**Perintah Tugas 1**
Menurut teks tentang penatalaksanaan abortus inkomplit, sejak tahun berapa surgical curettage digunakan untuk menangani abortus inkomplit?
**Perintah Tugas 2**
Salinlah tanpa perubahan seluruh bagian teks tentang penatalaksanaan abortus inkomplit, mulai dari "Penggunaan misoprostol vaginal" sampai dengan "efektivitas yang sama.".
**Perintah Tugas 3**
Lanjutkan teks tentang penatalaksanaan abortus inkomplit setelah kalimat terakhirnya.

**Teks Sumber**
_____
Surgical curretage secara tradisional juga digunakan pada penatalaksanaan abortus inkomplit sejak tahun 1930. Dahulu dianggap sebagai hal yang berlebihan apabila proses pengosongan uterus pada abortus inkomplit menggunakan penatalaksaan medis (obat-obatan). Dengan penemuan misoprostol, maka risiko untuk dilakukannya pengosongan uterus secara surgical dapat diturunkan, bahkan terapi medis ini juga menurunkan komplikasi akibat surgical evacuation dan komplikasi jangka pendek lainnya. Saat ini bahkan telah disarankan untuk membandingkan efikasi dan efek samping dari misoprostol secara oral dan vaginal. Hal itu disebabkan secara klinis dari hasil penilaian terhadap absorpsi kinetik dan akivitas uterus terlihat bahwa misoprostol vaginal lebih efektif pada evakuasi produk kehamilan dibandingkan dengan misoprostol oral.
Dari penelitian didapatkan bahwa penatalaksanaan abortus tidak selalu diikuti oleh tindakan kuretase untuk mengangkat produk kehamilan. Insidensi infeksi giekologi sesudah penatalaksanaan secara operatif, ekspektasi dan medis menunjukkan hasil yang sama rendah (2-3%) dan tidak ada perbedaan bermakna dengan masing-masing cara penatalaksanaan. Meskipun kejadian masuk rumah sakit dan kuretase yang tak direncanakan pada terapi ekspektasi dan medis lebih tinggi dibandingkan secara operatif.
Penggunaan misoprostol vaginal pada penatalaksanaan secara medis pada abortus inkomplit lebih efektif dibandingkan misoprostol oral. Penggunaan secara vaginal juga menunjukkan penurunan yang bermakna terhadap insiden diare dibandingkan penggunaan secara oral. Karena hal tersebut peneliti menyarankan untuk menggunakan misoprostol vaginal pada penanganan pasien dengan abortus inkomplit. Meskipun diakui bahwa kedua cara penggunaan misoprostol memiliki efektivitas yang sama.
_____
**Bahan yang Diberikan**
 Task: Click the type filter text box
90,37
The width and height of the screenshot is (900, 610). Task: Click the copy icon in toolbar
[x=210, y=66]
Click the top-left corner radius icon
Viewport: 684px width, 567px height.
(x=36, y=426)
_____
**Hasil Latihan 1**
Sejak tahun 1930.

**Hasil Latihan 2**
Penggunaan misoprostol vaginal pada penatalaksanaan secara medis pada abortus inkomplit lebih efektif dibandingkan misoprostol oral. Penggunaan secara vaginal juga menunjukkan penurunan yang bermakna terhadap insiden diare dibandingkan penggunaan secara oral. Karena hal tersebut peneliti menyarankan untuk menggunakan misoprostol vaginal pada penanganan pasien dengan abortus inkomplit. Meskipun diakui bahwa kedua cara penggunaan misoprostol memiliki efektivitas yang sama.

**Hasil Latihan 3**
Dengan penelitian ini para wanita menjadi lebih memiliki pilihan terhadap model penatalaksanaan abortus yang ditawarkan. Studi ini memberi data yang sangat penting dimana para wanita mendapatkan informasi mengenai berbagai pilihan penatalaksaan abortus secara lengkap. Dengan tingginya angka masuk rumah sakit yang tidak direncanakan maka penatalaksanaan secara ekspektasi menurut Royal College of Obstetricians and Gynaecologists disarankan hanya dilakukan di tempat pelayanan rumah sakit yang memiliki fasilitas informasi telepon 24 jam untuk mendatangkan pertolongan dan proses penerimaan pasien yang cepat. Penatalaksanaan secara ekspektasi tampaknya menjadi terapi yang tepat pada abortus inkomplit dengan angka kesuksesan 75% meski harus pula diantisipasi meningkatnya angka perawatan mendadak di rumah sakit yang mencapai > 29%.
Penggunaan misoprosol pada penatalaksanaan abortus spontan juga bukan merupakan hal baru. Dalam penelitian Herabuty and Praserwawat (1997) menunjukkan bahwa pengunaan 200 µg misoprostol vaginal menunjukkan peningkatan yang bermakna dalam mengeluarkan massa jaringan dari dalam rahim dibandingkan terhadap plasebo (83,3% pada misoprostol terhadap 17,1% pada pacebo).
Dalam penelitian yang dilakukan Suk Wai Ngai dkk, disarankan bahwa penggunaan misprostol vaginal dengan dosis 400 µg yang diulang pada hari 1, 3 dan 5 akan membeikan hasil yang efektif pada penatalaksanaan abortus spontan yang terjadi pada trimester pertama. Meskipun penggunaan misoprostol efektif tetapi penggunaan regimen ini memerlukan kunjungan pasien beberapa kali ke Rumah Sakit untuk follow-up dan rasa tidak nyaman pada pasien. Sehingga perlu studi yang lebih jauh mengenai dosis yang berbeda dan jadwal untk memperpendek pemberian terapi serta kunjungan untuk follow-up.